TEXT EXTRACT:

That would be a neat test, but probably hard to replicate exacting conditions for all of the runs.



Just out of curiosity, I looked up the oil pressure specs for my Altima in the service manual. It accepts 30 or 40 grade oils as per the manual, and lists the following blanket specs:

Hot engine, hot oil:

Idle: >14 psi
2000 RPM: 48 psi

The bypass valve opens between 70-75 psi, and with a minimum of 50 psi at 2,000 RPM, it's very hard to believe that my oil pump won't be in relief mode well before redline (which is 6700 rpm). Given this info, I should be bypassing by about 4,000-4,500 rpm on hot oil as per the recommended grade.

It seems to me that most commuter cars are designed this way. Perhaps the extra flow attained by using a thinner oil (thus increasing the RPM at which bypass occurs) is not necessary. I'm sure manufacturers would test to make sure flow rates under all operating conditions are adequate.


Talking about all this stuff makes me think of one of my buddies who lives 35 min north of me. In the winter time, it's not uncommon for it to be -30C or lower at his place. His cars sit outside all night. He does use 0W30 oil in all except for his Benz (5W40), but when he starts them up in the morning, his foot is planted and he's redlining them cold or hot. No concern for the engines. All of his vehicles have very high mileage on them and seem to run just fine. Obviously, oil flow is terrible at those super low temperatures, and the pump is probably bypassing at idle speed let alone driving. But still his engines live on. He has 450,000 km on his 2002 Grand Prix GTP, 360,000 km on his GM 4.3L V6 (Safari), 280,000 km on his 98 Mercedes S500, and 350,000 km on his 93 Taurus SHO. His long gone 3.5L Intrepid was on conventional 5W30 it's whole life and lived to see 600,000 km before he scraped it for the GTP. Yes he drives a lot.

INSTRUCTION: Output the part of the oil pressure post word for word, starting with "The bypass valve" and going on through "the recommended grade.".

DATA PROVIDED:

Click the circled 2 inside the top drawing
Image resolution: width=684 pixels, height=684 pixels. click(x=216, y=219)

ANSWER TO THE TASK:
The bypass valve opens between 70-75 psi, and with a minimum of 50 psi at 2,000 RPM, it's very hard to believe that my oil pump won't be in relief mode well before redline (which is 6700 rpm). Given this info, I should be bypassing by about 4,000-4,500 rpm on hot oil as per the recommended grade.